[[ Data listing open ]]

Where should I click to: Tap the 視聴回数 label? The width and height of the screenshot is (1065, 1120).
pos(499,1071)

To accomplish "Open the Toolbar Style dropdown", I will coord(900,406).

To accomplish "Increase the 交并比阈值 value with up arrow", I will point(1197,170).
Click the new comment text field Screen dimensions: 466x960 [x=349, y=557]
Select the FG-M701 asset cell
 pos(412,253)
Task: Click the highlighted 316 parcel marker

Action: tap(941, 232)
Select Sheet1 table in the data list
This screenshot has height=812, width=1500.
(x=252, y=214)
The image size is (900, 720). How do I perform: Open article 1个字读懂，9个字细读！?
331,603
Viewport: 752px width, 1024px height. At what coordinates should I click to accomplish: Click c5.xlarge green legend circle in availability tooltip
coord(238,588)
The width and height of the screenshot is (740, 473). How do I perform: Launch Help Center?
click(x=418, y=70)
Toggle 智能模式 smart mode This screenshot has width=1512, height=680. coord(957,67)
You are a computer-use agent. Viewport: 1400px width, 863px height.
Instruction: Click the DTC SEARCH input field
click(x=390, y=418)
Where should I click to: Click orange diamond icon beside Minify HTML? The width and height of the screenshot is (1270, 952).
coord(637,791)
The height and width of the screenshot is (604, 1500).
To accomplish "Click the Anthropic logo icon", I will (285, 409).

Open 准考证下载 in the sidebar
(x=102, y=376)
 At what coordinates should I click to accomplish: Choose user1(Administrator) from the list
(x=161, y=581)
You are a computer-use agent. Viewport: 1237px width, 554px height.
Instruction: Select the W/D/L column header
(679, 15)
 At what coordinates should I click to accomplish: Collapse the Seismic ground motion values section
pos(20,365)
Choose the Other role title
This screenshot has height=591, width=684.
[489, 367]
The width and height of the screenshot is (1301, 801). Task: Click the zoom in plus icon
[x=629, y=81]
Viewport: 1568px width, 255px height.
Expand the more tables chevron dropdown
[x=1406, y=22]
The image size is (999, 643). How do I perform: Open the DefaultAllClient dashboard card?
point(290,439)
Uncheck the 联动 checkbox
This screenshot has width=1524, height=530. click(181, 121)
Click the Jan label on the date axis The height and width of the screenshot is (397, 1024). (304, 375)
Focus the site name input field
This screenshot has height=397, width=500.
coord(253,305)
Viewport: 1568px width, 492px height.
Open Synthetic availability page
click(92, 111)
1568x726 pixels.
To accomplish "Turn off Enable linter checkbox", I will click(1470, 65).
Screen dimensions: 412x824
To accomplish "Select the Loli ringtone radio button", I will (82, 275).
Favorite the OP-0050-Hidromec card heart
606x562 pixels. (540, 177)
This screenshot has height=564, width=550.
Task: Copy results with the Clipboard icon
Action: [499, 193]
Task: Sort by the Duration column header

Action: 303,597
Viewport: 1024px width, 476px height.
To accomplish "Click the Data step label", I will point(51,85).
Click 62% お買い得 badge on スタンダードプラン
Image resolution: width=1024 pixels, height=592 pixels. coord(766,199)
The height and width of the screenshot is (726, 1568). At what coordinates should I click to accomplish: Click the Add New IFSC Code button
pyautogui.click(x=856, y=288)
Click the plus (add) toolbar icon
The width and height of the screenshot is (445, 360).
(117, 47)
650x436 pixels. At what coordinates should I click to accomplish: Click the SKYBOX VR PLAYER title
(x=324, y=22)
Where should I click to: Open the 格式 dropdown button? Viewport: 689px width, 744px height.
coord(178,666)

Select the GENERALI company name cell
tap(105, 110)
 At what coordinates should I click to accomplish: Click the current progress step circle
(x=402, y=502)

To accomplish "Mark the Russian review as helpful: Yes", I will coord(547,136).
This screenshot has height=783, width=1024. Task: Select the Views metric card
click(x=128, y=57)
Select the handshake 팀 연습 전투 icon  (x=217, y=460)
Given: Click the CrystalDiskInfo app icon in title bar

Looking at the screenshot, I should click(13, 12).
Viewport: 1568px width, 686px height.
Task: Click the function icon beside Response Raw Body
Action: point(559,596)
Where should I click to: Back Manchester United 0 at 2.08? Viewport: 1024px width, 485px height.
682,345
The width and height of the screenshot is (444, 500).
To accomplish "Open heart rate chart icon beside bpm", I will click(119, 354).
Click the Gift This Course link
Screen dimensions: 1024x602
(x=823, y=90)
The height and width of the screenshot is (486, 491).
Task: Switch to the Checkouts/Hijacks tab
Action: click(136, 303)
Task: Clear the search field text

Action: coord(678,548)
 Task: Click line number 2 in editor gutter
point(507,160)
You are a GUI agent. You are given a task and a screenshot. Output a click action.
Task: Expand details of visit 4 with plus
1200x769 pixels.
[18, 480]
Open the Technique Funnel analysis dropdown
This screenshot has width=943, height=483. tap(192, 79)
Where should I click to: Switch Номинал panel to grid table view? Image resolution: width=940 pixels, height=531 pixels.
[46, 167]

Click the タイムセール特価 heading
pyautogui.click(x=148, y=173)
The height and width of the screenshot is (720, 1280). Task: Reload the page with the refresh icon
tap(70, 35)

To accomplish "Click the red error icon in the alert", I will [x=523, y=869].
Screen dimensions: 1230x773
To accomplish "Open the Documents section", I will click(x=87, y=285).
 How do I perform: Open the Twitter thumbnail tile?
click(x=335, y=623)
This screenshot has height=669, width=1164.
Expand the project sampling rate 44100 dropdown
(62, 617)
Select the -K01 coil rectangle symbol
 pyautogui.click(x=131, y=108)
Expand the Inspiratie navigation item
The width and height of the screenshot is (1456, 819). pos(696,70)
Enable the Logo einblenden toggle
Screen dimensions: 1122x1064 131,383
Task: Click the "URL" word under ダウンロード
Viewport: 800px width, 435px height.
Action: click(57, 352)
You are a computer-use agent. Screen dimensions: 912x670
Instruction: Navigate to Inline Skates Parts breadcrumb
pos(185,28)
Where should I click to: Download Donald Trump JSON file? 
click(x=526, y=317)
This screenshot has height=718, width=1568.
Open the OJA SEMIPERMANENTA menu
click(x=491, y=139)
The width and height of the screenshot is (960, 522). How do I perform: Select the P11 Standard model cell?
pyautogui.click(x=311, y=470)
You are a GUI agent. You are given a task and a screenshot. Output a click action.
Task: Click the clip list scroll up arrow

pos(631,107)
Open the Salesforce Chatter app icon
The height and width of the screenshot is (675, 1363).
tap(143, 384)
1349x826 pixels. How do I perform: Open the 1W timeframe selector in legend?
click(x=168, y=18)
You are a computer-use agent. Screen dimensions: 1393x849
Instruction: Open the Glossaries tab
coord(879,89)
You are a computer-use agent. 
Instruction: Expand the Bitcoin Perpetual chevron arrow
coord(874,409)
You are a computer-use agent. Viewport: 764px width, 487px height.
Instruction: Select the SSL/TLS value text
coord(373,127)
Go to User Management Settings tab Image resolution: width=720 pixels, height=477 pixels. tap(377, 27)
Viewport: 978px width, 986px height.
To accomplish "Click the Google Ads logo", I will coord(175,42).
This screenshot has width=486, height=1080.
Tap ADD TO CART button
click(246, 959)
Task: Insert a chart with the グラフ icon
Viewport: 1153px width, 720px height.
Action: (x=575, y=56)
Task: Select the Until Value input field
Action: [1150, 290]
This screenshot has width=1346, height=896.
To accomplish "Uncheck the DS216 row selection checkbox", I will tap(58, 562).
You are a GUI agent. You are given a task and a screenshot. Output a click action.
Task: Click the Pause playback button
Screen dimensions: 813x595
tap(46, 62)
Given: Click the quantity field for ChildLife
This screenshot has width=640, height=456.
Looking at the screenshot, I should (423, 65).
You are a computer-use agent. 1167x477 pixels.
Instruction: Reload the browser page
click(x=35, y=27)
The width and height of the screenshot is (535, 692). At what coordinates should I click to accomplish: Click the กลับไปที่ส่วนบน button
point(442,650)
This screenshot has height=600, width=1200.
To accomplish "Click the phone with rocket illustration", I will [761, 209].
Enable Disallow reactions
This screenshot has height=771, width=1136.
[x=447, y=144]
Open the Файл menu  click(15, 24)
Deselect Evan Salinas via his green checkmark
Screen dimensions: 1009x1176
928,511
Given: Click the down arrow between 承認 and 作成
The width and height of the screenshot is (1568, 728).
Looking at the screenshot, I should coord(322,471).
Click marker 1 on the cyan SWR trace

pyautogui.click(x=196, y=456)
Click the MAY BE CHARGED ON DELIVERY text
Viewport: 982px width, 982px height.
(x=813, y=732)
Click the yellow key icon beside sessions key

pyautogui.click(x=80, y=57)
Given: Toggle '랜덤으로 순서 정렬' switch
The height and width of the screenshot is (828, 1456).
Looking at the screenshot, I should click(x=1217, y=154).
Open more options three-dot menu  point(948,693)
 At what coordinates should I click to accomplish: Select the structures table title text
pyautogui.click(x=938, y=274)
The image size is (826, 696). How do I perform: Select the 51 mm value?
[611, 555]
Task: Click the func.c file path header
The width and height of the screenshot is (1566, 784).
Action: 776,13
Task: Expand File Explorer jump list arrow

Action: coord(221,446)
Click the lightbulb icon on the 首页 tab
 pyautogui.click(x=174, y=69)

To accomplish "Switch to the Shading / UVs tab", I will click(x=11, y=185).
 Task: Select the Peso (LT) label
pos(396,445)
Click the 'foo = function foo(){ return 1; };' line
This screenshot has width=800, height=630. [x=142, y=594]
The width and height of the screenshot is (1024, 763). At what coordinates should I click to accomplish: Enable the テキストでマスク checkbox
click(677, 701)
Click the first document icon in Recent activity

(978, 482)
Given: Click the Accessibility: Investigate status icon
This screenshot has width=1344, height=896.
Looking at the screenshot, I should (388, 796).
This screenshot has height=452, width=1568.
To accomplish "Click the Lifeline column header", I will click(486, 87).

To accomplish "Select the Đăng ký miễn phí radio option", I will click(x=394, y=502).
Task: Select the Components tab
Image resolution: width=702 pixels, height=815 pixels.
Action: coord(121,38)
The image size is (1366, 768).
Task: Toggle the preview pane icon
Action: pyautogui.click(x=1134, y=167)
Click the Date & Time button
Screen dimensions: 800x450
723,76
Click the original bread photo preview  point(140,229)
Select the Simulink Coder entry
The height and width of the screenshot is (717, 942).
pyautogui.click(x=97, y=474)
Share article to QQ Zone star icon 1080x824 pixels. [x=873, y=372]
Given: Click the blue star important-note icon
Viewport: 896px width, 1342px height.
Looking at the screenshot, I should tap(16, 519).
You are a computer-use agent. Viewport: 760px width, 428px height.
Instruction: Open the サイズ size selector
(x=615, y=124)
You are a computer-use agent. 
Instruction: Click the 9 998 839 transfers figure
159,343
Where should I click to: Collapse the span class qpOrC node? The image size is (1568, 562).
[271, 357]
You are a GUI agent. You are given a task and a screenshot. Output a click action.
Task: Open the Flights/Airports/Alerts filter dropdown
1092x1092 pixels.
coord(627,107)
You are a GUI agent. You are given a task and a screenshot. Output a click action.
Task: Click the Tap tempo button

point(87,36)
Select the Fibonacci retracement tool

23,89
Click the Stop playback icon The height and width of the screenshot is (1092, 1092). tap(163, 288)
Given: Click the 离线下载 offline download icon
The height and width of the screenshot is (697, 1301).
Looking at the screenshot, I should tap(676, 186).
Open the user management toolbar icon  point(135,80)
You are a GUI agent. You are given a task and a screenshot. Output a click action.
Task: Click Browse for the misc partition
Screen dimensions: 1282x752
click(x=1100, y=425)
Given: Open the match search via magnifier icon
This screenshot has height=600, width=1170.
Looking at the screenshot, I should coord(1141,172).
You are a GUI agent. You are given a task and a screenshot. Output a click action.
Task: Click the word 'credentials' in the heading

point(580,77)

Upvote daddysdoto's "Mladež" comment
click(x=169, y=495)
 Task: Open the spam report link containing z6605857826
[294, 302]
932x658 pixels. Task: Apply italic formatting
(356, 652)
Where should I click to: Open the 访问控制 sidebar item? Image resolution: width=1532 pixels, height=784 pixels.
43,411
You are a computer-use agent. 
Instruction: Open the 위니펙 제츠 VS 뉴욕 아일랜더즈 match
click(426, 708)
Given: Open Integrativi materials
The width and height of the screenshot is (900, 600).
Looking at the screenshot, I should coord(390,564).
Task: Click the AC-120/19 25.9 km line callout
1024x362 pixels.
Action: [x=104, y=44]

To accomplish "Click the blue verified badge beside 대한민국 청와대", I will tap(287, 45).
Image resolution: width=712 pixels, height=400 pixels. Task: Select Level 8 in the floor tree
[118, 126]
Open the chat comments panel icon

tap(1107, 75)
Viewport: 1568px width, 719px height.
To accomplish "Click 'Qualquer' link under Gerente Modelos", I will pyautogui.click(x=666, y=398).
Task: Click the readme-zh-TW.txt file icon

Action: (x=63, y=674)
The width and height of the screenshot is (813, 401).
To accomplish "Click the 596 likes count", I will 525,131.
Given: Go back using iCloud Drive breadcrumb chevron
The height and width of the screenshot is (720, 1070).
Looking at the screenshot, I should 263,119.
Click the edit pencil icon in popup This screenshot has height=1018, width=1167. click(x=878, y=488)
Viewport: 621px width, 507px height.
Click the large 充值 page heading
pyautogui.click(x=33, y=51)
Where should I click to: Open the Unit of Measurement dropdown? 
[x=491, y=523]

[[ Data listing closed ]]

Work instructions: Show the lines above that include "computer".

Written response:
You are a computer-use agent. Viewport: 1400px width, 863px height.
You are a computer-use agent. Viewport: 1237px width, 554px height.
You are a computer-use agent. Screen dimensions: 912x670
You are a computer-use agent. Screen dimensions: 1393x849
You are a computer-use agent. 
You are a computer-use agent. Viewport: 764px width, 487px height.
You are a computer-use agent. 1167x477 pixels.
You are a computer-use agent. Viewport: 760px width, 428px height.
You are a computer-use agent. 
You are a computer-use agent. 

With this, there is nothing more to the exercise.